At first blush, you’d think I’d be overjoyed but lots of twins is not a cause for celebration on a dairy farm. Twins take their toll on the mother cow, who is more likely to have trouble calving, more likely to be sick afterwards and all this also affects her production and ability to get back in calf next season. The calves are also more likely to be unwell because they tend to be smaller and suffer more difficult births. The female twin of a male/female pair is nearly certain to be a freemartin, unable to breed.
One of our favourite cows, 771, gave birth to a small but gutsy heifer this morning and then we discovered another set of hoofs coming out. Sadly, Wayne had to give 771 help and, despite us acting immediately, the second little girl was stillborn. As I held the first little calf, Laura, while she had her first drink, I couldn’t help but feel a lump in my throat as I heard Wayne carry her dead twin away.

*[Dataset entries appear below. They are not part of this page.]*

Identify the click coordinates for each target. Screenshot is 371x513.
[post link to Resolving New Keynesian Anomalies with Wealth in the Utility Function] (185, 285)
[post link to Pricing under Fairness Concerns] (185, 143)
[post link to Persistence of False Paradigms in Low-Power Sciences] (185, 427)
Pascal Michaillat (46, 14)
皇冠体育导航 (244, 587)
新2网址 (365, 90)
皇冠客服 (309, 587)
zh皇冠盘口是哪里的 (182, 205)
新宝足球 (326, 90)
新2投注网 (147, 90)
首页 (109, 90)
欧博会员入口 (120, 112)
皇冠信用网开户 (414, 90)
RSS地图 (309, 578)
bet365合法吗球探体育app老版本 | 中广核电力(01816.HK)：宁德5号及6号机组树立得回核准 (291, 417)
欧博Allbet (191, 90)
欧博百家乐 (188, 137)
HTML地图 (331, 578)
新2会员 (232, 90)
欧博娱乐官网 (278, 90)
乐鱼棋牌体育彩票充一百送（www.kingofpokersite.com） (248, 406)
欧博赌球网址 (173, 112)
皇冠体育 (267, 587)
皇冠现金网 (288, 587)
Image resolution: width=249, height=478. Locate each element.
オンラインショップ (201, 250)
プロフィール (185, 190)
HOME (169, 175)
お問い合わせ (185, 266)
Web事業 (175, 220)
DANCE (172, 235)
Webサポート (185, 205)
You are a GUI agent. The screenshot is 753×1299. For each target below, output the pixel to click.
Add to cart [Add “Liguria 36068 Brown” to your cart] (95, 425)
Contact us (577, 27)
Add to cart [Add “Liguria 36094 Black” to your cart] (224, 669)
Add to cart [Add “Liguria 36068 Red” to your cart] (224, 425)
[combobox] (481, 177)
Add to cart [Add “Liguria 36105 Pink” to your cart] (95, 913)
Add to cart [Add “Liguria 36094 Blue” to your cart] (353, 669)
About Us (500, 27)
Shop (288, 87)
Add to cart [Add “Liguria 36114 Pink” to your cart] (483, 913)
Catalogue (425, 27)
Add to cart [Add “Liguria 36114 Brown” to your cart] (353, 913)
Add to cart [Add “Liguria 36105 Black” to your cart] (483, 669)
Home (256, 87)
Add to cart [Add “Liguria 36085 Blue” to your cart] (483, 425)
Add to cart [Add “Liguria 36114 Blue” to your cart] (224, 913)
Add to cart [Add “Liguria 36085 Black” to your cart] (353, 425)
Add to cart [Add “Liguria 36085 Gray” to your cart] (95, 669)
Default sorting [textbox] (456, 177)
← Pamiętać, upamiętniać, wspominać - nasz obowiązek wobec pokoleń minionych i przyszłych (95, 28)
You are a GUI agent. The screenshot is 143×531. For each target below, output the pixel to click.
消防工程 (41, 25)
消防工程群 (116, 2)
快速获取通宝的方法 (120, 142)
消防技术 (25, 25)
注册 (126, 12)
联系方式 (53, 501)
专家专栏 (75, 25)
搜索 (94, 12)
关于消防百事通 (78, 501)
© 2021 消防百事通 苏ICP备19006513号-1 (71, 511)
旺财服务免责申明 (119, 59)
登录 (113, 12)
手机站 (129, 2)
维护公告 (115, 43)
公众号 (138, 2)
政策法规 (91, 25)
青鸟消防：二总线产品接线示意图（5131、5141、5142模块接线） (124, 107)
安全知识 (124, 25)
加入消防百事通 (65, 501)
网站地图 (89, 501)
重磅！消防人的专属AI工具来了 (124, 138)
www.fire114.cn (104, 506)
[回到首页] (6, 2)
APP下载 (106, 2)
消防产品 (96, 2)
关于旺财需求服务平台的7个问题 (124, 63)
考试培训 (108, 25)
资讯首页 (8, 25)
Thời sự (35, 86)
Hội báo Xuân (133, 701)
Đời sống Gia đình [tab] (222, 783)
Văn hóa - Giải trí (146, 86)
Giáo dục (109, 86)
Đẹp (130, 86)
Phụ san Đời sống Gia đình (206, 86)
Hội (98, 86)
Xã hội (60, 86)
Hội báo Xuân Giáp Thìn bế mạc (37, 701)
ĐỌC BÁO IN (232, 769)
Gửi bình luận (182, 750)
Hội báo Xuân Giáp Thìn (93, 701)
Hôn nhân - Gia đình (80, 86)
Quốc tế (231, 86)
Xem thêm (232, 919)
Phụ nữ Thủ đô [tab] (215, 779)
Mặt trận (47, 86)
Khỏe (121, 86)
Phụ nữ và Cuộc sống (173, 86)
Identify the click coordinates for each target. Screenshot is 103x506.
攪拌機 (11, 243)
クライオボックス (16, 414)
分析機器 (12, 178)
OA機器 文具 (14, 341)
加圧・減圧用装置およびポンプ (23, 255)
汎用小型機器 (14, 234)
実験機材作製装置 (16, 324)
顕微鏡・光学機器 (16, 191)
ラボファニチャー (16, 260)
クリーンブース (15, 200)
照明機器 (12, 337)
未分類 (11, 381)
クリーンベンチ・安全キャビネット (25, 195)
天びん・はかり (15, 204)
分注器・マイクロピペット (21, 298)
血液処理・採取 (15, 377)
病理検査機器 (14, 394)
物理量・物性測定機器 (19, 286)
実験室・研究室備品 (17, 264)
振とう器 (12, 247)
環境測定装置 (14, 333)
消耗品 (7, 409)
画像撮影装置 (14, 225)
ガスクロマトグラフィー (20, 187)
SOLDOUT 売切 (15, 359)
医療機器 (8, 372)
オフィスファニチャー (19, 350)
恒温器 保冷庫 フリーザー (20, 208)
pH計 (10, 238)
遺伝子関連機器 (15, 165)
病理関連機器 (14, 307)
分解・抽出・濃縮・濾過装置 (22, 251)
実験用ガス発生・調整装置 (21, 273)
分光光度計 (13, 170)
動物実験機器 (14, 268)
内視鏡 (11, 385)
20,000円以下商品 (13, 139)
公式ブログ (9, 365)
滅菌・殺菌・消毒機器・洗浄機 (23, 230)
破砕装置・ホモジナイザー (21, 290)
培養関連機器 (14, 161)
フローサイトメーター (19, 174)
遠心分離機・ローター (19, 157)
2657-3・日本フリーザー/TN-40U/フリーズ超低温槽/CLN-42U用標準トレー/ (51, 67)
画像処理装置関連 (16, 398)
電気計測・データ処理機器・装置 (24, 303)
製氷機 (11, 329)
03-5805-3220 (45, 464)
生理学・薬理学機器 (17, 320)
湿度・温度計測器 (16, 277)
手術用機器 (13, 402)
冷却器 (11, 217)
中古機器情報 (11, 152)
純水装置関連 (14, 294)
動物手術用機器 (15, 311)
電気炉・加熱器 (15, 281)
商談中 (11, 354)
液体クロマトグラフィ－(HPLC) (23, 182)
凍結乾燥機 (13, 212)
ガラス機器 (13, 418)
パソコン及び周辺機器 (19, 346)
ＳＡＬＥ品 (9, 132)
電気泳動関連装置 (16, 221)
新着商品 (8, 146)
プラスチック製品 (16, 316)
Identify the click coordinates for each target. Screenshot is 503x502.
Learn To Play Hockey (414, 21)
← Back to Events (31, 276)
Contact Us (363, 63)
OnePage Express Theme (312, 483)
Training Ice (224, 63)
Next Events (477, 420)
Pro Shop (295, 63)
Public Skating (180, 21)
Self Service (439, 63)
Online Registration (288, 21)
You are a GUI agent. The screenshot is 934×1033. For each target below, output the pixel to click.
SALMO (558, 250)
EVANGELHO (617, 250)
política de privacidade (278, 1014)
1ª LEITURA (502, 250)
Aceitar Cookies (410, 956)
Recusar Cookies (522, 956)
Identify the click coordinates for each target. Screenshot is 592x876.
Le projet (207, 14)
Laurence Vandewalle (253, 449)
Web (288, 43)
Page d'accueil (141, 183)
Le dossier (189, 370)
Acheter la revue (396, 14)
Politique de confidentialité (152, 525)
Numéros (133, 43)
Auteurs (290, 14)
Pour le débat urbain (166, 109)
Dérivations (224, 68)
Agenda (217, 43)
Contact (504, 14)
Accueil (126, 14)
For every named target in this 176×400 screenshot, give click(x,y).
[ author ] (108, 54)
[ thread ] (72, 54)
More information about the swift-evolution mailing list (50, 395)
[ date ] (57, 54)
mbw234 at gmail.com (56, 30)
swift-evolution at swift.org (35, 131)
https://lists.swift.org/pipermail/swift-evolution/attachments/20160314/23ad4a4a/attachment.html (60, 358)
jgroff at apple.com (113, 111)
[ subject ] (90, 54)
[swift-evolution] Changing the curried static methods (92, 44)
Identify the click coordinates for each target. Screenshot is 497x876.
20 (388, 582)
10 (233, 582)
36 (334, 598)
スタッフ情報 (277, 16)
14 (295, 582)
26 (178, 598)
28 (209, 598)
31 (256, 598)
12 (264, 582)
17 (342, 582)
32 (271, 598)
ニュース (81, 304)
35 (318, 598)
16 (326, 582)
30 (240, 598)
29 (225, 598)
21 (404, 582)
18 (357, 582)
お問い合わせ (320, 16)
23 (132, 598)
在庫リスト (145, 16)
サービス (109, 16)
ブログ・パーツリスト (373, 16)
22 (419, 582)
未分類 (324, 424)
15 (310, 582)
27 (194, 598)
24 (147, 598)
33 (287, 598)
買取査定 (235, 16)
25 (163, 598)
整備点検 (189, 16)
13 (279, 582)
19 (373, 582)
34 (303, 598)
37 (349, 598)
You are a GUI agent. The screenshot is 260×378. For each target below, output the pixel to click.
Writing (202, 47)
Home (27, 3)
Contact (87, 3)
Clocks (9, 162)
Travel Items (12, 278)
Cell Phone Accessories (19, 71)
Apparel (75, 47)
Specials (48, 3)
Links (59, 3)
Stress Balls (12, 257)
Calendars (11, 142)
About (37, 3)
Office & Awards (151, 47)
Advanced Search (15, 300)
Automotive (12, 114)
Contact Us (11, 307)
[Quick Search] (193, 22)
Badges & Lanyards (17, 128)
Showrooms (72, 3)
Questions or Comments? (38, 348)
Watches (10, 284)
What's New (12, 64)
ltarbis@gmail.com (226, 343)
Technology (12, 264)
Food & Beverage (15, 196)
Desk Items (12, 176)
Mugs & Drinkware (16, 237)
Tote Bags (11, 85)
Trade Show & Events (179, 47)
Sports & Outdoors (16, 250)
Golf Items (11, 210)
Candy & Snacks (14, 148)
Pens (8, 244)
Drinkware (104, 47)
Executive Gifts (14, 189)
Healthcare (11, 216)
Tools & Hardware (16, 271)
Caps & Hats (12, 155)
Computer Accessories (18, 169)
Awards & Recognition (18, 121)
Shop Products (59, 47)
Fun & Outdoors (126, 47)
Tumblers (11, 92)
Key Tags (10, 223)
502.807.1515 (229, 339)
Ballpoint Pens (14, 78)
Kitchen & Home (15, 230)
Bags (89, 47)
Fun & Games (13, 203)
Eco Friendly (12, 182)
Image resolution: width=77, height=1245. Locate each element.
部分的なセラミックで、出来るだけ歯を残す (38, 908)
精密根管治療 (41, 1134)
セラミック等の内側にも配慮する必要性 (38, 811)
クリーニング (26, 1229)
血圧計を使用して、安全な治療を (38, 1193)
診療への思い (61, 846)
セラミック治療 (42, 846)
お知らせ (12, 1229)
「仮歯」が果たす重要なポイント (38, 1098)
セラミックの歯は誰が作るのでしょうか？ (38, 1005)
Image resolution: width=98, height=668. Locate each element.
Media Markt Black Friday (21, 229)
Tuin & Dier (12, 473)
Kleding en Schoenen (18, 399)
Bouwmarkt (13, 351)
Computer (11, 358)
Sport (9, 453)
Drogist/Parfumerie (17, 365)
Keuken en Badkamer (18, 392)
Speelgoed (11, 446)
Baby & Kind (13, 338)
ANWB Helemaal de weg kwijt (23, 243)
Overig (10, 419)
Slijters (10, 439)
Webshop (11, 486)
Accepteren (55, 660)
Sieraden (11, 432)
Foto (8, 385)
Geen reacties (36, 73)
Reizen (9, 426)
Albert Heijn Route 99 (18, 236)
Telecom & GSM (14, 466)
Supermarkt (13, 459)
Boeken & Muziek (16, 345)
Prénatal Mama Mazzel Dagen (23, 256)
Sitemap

I wonder what’s causing this? I hope it’s just a run of bad luck but other farmers have reported increased twinning on their farms too this season. The research suggests that lots of great quality feed at breeding time might be the cause and, yes, nine months ago, the cows did have a wonderful diet. Maybe that’s the reason but it does leave a farmer scratching her head and crossing her fingers (if it’s possible to do both at once!).